When the manipulation portion 52a of the outer lever 52 is pressed from the open state shown in FIG. 4B leftward (in the direction opposite to the arrow E in FIG. 4A), the lever 50 rotates in the counterclockwise direction while being pressed by the projection portion 52c of the outer lever 52. At this time, along with the rotation of the lever 50, the connecting portion between the lever 50 and the link 51 moves rightward and, also, the movable shaft 3 is pressed downward by the link 51. Then, when the manipulation portion 52a is further pushed leftward, the connecting portion passes beyond the segment which connects the shaft 50a of the lever 50 and the shaft 51a of the link 51. At that moment, the connecting portion quickly moves rightward by the spring force of the restoring spring. This is because the projection portion 52c of the outer lever 52 and the lever 50 are not connected to each other. As a result, the movable contact point 20 comes into contact with the fixed contact points 21 (closed state). At this time, the connecting portion is in contact with a right stopper 12, and this state is maintained by the spring force of the restoring spring. In addition, the movable contact point 20 is strongly adhered to the fixed contact points 21 by spring force of a contact pressure spring 102 (see FIG. 4A).
In this embodiment, the projection portions 52b and 52c (pressing unit) and the lever 50 are not connected to each other as described above, and a space a1 where the lever 50 moves is provided. Thus, when the connecting portion between the lever 50 and the link 51 passes beyond a predetermined position (segment which connects the shaft 50a of the lever 50 and the shaft 51a of the link 51), the connecting portion quickly moves toward the open direction of the contact unit 2 by the restoring spring. As a result, the interrupting performance of the contact unit 2 can be maintained, and arc occurring at the contact unit 2 can be quickly extinguished. In this embodiment, the connecting portion can also quickly move toward the closed direction of the contact unit 2 by the restoring spring, so that the occurrence of arc between the contact points 20 and 21 can be reduced. In this embodiment, the restoring spring serves as a biasing unit.
FIGS. 5A and 5B show modifications of the breaker of this embodiment. First, the breaker shown in FIG. 5A will be described. This breaker includes: a lever unit 5 having a cylindrical outer lever 54 having an open bottom; and an inner lever 53 capable of moving vertically by the movement of the outer lever 54. Upward elastic force is applied to the outer lever 54 by a biasing spring 104 having a lower end portion fixed to a support 18 provided at the base 1. Further, an engagement projection 53a projecting sideward is provided at the inner lever 53, and the upward movement of the inner lever 53 is restricted by engaging the engagement projection 53a to a lower edge of a stopper 16 formed at the base 1. Moreover, a leading end portion (bottom side in FIG. 5A) of the inner lever 53 is connected to the movable shaft 3.

### [Dataset content]
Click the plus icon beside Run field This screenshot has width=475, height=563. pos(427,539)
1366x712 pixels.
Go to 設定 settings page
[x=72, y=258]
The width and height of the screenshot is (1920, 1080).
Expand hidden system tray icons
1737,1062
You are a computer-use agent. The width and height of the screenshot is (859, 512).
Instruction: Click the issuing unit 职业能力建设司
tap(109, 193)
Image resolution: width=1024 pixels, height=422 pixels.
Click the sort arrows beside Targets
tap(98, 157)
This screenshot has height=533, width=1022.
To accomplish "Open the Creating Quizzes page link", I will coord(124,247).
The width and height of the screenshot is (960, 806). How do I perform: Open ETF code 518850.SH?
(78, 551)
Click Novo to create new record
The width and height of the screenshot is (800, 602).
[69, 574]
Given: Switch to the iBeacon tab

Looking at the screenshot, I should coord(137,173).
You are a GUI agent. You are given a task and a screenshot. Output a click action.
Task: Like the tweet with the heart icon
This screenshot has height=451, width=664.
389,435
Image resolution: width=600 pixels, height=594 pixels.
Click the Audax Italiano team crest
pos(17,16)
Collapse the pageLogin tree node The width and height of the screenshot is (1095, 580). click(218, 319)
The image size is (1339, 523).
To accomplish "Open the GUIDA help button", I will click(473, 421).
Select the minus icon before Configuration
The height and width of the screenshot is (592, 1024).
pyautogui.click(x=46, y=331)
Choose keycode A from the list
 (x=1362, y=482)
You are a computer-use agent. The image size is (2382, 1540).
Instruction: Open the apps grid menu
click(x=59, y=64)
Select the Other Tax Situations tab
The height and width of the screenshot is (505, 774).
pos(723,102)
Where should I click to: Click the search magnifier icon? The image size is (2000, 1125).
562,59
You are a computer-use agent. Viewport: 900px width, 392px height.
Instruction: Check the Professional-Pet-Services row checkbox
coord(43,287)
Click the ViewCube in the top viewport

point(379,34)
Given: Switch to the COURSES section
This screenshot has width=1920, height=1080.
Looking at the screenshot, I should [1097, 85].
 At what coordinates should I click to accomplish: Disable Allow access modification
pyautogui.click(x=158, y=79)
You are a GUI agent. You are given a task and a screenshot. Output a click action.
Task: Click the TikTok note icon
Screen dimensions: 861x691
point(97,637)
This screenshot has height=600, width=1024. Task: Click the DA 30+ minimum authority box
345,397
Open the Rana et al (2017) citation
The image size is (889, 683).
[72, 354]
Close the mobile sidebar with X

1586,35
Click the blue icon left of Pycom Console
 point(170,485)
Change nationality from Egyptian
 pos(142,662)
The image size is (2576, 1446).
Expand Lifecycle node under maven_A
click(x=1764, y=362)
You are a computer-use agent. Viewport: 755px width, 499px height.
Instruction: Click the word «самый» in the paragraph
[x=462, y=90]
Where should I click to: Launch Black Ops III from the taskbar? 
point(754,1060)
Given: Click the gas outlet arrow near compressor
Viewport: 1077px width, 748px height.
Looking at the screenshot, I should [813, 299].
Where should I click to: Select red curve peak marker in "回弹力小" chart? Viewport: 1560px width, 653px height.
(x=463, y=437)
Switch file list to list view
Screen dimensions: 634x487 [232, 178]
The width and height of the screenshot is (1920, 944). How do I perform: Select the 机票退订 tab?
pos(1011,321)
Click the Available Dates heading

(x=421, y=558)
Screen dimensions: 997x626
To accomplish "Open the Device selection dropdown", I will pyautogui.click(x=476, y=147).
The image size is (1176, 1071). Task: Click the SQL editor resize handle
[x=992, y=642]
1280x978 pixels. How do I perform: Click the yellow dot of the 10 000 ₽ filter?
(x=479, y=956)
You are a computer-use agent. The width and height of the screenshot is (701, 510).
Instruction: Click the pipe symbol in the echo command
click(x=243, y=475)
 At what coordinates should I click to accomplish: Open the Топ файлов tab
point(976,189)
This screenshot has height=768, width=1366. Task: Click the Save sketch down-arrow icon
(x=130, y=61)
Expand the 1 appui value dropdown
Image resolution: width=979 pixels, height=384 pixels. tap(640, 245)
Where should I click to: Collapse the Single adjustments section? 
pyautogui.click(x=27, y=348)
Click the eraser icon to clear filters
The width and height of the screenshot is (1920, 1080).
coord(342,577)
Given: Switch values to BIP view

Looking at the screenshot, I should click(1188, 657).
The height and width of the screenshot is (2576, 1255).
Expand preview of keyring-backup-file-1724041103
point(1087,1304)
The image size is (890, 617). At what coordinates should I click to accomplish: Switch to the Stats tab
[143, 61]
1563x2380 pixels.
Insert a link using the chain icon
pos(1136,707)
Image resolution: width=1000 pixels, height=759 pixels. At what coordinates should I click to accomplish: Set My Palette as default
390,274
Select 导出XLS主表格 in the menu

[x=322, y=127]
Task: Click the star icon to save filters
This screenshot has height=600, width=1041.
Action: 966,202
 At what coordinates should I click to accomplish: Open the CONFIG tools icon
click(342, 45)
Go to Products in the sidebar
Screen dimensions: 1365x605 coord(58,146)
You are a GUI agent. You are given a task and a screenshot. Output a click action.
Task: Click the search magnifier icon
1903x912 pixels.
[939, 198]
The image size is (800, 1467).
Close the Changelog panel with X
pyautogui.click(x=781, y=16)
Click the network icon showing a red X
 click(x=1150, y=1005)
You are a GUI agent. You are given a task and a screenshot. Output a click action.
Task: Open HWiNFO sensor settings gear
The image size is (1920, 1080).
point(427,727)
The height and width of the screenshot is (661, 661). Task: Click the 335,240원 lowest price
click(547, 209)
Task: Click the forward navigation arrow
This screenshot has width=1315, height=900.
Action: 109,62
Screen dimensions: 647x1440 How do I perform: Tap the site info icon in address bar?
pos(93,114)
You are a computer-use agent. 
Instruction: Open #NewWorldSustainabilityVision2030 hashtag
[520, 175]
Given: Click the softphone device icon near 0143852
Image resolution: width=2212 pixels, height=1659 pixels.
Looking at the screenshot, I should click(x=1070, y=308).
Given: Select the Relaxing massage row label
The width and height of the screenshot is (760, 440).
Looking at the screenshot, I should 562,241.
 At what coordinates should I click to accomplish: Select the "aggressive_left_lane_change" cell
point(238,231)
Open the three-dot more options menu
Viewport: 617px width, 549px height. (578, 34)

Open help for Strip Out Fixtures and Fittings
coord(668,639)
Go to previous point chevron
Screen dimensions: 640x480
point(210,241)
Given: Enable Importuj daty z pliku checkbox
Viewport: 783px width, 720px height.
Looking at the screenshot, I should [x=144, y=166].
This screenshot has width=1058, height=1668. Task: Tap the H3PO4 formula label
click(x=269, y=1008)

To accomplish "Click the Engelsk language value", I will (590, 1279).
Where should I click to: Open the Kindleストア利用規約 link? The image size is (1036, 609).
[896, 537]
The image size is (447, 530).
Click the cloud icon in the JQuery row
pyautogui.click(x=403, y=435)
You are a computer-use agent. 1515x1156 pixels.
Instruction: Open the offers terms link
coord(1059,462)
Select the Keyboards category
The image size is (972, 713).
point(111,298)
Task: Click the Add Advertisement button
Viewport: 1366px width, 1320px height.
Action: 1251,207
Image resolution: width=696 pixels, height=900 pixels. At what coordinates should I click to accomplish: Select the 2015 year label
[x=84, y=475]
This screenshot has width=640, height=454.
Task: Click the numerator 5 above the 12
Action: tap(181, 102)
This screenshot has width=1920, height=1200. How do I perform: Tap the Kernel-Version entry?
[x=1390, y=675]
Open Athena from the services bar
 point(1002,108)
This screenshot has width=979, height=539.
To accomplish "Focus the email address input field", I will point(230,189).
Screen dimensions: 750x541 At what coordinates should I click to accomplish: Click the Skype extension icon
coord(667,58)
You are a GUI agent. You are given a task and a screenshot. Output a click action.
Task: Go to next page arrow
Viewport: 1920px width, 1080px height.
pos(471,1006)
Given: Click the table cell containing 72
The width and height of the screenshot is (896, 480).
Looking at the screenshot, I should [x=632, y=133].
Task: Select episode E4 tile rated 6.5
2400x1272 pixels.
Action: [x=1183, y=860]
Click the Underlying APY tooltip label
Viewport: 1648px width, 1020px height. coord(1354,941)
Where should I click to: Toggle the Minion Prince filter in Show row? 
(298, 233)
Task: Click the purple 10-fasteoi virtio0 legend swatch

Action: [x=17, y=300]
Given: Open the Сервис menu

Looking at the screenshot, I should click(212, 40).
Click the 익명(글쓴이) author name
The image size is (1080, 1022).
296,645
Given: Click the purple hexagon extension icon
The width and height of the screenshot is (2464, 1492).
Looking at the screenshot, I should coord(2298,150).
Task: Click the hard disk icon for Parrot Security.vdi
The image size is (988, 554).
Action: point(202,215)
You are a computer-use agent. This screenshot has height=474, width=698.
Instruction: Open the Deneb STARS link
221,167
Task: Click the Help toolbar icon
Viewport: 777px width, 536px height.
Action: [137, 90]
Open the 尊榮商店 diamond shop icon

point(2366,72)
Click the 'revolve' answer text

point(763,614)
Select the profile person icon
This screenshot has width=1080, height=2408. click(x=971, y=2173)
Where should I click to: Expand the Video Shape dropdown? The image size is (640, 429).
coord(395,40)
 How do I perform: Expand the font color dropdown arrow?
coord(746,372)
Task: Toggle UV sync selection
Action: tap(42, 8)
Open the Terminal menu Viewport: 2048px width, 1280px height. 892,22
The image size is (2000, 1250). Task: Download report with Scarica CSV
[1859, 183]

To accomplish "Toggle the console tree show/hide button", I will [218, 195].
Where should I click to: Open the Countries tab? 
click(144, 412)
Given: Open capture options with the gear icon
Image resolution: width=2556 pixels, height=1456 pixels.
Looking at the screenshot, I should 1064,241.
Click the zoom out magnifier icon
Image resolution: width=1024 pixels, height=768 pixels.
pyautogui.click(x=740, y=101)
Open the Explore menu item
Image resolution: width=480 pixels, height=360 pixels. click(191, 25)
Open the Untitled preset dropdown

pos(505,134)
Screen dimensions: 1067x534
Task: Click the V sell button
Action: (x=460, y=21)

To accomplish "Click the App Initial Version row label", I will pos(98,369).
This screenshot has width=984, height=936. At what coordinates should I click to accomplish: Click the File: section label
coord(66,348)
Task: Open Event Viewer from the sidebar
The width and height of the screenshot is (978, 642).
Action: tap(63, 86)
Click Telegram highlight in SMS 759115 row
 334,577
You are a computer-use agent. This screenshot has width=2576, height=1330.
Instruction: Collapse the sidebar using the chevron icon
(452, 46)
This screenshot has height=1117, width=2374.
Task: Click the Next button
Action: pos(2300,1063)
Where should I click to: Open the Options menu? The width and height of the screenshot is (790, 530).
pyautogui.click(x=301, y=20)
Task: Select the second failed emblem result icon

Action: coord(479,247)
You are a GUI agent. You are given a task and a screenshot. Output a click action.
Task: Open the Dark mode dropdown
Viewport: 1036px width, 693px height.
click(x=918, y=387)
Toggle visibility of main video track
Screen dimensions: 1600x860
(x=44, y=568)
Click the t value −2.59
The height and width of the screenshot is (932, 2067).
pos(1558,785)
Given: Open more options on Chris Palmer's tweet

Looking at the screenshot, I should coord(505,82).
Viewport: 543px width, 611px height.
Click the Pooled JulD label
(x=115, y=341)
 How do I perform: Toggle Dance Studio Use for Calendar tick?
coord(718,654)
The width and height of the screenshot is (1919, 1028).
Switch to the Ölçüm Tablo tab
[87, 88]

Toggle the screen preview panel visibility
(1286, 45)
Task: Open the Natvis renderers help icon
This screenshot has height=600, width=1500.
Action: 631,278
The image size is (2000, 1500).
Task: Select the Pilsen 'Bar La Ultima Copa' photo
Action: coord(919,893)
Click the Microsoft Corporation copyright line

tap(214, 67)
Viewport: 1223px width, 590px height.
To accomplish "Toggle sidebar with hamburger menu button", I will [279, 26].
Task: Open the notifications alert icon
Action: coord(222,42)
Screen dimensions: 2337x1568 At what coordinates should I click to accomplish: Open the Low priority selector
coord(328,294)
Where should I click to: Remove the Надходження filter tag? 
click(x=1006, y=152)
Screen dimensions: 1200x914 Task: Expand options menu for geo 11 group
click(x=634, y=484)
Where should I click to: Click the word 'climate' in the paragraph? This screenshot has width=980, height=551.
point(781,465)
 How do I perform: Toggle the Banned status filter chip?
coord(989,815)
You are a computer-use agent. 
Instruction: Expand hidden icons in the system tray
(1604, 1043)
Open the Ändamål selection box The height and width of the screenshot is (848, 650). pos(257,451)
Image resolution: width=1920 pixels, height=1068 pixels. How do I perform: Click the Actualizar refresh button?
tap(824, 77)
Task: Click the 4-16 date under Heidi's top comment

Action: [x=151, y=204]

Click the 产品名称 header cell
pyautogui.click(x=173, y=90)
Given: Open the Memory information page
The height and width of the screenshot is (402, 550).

### [Task A]
Name every spring mentioned in the breaker description.
### [Task B]
Duplicate the part of the breaker description starting with "FIGS. 5A and" and going on through "movable shaft 3.".
The items have no connection to the breaker description.

### [Task result A]
- restoring spring
- contact pressure spring 102
- biasing spring 104

### [Task result B]
FIGS. 5A and 5B show modifications of the breaker of this embodiment. First, the breaker shown in FIG. 5A will be described. This breaker includes: a lever unit 5 having a cylindrical outer lever 54 having an open bottom; and an inner lever 53 capable of moving vertically by the movement of the outer lever 54. Upward elastic force is applied to the outer lever 54 by a biasing spring 104 having a lower end portion fixed to a support 18 provided at the base 1. Further, an engagement projection 53a projecting sideward is provided at the inner lever 53, and the upward movement of the inner lever 53 is restricted by engaging the engagement projection 53a to a lower edge of a stopper 16 formed at the base 1. Moreover, a leading end portion (bottom side in FIG. 5A) of the inner lever 53 is connected to the movable shaft 3.